The song ends. A helicopter noise fades in, as the Teacher’s shouts his iconic line announcing the beginning of the next track, “The Happiest Days of Our Lives”. No alterations were made to the track, although I did place the iconic scream at the beginning of “Another Brick in the Wall (Part 2)” at the end of this track, just to give that track a clean start. Speaking of which, “Brick 2” features the first live extension of the album, the guitar solo at the end of the children’s verse being replaced with the longer live version which itself goes into a great keyboard solo by Rick Wright. I transitioned that as cleanly as I could into the proper studio outro from the album, with the teacher’s voice echoing over the child’s screams and a phone tone beeps. Unlike the original album however, this segues into the next track from the teacher’s perspective on The Final Cut, “The Hero’s Return”. The whole idea of its placement here (along with the other teacher tracks) is to give more depth to one of the characters of the album that play a central role in Pink’s trauma that leads to the building of the titular wall. “The Gunner’s Dream” follows, as is on The Final Cut, which for the record is a great song and definitely a highlight of that album.

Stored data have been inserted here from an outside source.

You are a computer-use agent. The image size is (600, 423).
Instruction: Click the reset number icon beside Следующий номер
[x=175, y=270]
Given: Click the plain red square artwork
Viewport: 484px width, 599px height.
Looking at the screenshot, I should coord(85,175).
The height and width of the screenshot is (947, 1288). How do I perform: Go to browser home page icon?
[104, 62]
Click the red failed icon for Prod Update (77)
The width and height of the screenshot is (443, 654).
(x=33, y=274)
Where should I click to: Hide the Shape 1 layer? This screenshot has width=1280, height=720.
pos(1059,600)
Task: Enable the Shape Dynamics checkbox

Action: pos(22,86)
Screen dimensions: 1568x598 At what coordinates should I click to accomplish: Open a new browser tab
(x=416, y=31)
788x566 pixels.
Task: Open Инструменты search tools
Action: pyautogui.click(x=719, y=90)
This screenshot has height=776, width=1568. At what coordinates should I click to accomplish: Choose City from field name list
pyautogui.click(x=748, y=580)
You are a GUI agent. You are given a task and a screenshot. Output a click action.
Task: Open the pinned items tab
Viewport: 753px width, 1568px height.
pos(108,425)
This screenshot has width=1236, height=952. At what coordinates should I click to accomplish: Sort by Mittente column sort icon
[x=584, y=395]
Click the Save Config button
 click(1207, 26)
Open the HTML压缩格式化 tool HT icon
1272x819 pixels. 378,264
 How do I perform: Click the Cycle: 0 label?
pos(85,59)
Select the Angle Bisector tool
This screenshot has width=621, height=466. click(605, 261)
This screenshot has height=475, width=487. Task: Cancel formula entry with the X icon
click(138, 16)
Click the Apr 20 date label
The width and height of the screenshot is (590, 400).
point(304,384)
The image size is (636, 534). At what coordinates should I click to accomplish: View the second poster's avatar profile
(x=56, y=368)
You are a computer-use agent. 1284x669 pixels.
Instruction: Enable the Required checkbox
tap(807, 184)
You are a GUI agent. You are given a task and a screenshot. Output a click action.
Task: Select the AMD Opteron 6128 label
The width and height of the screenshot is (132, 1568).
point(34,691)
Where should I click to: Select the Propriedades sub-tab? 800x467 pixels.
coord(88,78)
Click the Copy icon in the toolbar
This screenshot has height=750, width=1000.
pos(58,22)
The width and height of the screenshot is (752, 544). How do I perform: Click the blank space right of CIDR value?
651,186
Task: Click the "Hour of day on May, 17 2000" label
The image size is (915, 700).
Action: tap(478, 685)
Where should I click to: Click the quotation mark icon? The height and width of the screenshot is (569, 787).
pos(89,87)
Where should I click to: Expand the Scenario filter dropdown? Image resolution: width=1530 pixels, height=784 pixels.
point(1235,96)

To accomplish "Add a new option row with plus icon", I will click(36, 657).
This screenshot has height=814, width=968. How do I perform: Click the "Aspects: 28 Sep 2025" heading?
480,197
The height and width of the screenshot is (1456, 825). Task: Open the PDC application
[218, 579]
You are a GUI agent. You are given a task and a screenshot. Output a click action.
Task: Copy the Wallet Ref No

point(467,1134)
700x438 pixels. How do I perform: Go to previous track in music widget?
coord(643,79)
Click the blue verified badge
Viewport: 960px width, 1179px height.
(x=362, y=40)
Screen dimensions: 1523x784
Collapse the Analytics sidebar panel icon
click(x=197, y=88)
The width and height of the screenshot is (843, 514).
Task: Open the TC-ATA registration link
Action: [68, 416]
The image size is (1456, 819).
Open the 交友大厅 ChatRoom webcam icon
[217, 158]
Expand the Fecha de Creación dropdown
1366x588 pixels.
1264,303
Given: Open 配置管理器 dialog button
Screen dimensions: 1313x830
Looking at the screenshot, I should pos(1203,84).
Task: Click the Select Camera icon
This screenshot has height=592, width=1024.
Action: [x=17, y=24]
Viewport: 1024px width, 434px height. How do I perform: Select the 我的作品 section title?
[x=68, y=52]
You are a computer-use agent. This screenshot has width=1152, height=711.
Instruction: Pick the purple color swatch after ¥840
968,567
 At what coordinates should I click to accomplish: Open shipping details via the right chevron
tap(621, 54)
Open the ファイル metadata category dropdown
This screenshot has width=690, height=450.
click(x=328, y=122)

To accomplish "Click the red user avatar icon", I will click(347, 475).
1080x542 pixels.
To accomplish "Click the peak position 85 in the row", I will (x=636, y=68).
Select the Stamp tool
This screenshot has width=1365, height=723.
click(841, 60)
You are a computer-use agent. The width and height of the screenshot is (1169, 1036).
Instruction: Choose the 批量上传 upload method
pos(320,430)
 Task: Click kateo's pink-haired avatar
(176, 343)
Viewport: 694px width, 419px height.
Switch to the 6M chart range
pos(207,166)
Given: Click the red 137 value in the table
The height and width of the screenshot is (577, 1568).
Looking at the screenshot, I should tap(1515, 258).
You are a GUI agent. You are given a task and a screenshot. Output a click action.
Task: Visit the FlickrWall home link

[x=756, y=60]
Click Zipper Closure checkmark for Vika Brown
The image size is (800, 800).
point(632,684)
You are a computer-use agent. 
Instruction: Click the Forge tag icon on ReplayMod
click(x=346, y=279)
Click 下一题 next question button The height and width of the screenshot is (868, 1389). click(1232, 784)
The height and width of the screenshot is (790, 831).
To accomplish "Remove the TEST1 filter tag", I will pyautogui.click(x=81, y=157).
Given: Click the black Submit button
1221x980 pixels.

Next is a song that I struggled with a LOT with the placement of, “Your Possible Pasts”. It briefly features in The Wall movie, as Pink sings some of the lines from it in the bathroom during the scene for “Stop”, however putting it there just didn’t feel right. It interrupted the flow of the story as “Stop” served as a climatic crash before “The Trial”. I’ve seen a couple mixes put it between “In the Flesh?” and “The Thin Ice”, but that didn’t feel right either. After much deliberation, I opted to put it with the Teacher songs, as it seemed to fit with the narrative of “The Hero’s Return”, with the teacher presumably talking to his wife in the later half of the song. It could also be said it’s about Pink talking to his wife later on, as the movie suggests, but in my opinion The Final Cut’s songs are open to interpretation on who they’re about, with a lot of them being carryovers from The Wall, and I just decided to have some of these tracks here in order to foreshadow and show how the teacher’s trauma from war somewhat mirrors Pink’s own, but that’s a discussion for Act III. Anyways, as the track ends and the final word, “closer” echoes out, it fades into The Hero’s Return (Part 2), which was and still is only officially available as the B-side to the “Not Now John” single. In original demos of “The Final Cut”, it came after “The Gunner’s Dream”, so I originally placed it there (until “Your Possible Pasts” was included that is, but I think the spacing between the two parts of The Hero’s Return works better in the long run).
What follows is a demo of “Young Lust”, which I labeled as part 1. Narratively it talks about Pink during his teenage years, coming of age. According to Roger himself, “It was about leaving school, wandering about town, hanging around outside porno movies and dirty bookshops and things like that — being very interested in sex but too frightened to get involved". I opted to place the song in its original position in the demo, before “Mother”, which is present in its original form. I never cared for the orchestral version in the movie and the live version is also quite different from the album version and hard to really incorporate, so I left the song as-is. In hindsight I probably could’ve flown in the live solo or something but I decided to leave it as is.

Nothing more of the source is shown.